◆ **RECORDS SHOWN**:
"""

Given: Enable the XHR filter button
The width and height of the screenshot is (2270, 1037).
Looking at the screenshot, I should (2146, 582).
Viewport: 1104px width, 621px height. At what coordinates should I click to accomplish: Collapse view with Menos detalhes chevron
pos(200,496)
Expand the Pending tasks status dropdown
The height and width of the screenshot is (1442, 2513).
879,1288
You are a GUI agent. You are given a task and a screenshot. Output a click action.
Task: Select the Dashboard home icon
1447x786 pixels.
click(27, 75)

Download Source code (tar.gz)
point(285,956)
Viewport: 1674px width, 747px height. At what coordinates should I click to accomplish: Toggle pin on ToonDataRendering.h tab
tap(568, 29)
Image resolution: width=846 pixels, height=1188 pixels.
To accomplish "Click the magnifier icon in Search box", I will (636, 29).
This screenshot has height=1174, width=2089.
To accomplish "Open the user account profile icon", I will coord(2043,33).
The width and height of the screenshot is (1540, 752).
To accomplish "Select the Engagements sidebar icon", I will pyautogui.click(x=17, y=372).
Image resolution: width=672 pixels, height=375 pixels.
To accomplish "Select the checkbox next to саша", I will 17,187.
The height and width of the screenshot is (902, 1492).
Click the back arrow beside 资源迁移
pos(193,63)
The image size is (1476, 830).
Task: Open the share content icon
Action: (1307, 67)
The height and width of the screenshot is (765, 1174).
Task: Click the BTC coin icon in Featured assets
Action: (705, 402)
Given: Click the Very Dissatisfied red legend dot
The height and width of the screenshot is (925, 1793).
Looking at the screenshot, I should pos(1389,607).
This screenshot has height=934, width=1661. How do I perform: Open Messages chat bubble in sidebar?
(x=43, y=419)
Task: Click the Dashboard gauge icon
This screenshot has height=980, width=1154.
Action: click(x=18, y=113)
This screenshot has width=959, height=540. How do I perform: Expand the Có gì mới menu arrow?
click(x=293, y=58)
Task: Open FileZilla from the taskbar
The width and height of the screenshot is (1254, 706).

"""

◆ **YOUR GOAL**: From the line with "1447x786 pixels." to the last line of the material, give every line again exactly, and only those lines.

◆ **ANSWER**:
1447x786 pixels.
click(27, 75)

Download Source code (tar.gz)
point(285,956)
Viewport: 1674px width, 747px height. At what coordinates should I click to accomplish: Toggle pin on ToonDataRendering.h tab
tap(568, 29)
Image resolution: width=846 pixels, height=1188 pixels.
To accomplish "Click the magnifier icon in Search box", I will (636, 29).
This screenshot has height=1174, width=2089.
To accomplish "Open the user account profile icon", I will coord(2043,33).
The width and height of the screenshot is (1540, 752).
To accomplish "Select the Engagements sidebar icon", I will pyautogui.click(x=17, y=372).
Image resolution: width=672 pixels, height=375 pixels.
To accomplish "Select the checkbox next to саша", I will 17,187.
The height and width of the screenshot is (902, 1492).
Click the back arrow beside 资源迁移
pos(193,63)
The image size is (1476, 830).
Task: Open the share content icon
Action: (1307, 67)
The height and width of the screenshot is (765, 1174).
Task: Click the BTC coin icon in Featured assets
Action: (705, 402)
Given: Click the Very Dissatisfied red legend dot
The height and width of the screenshot is (925, 1793).
Looking at the screenshot, I should pos(1389,607).
This screenshot has height=934, width=1661. How do I perform: Open Messages chat bubble in sidebar?
(x=43, y=419)
Task: Click the Dashboard gauge icon
This screenshot has height=980, width=1154.
Action: click(x=18, y=113)
This screenshot has width=959, height=540. How do I perform: Expand the Có gì mới menu arrow?
click(x=293, y=58)
Task: Open FileZilla from the taskbar
The width and height of the screenshot is (1254, 706).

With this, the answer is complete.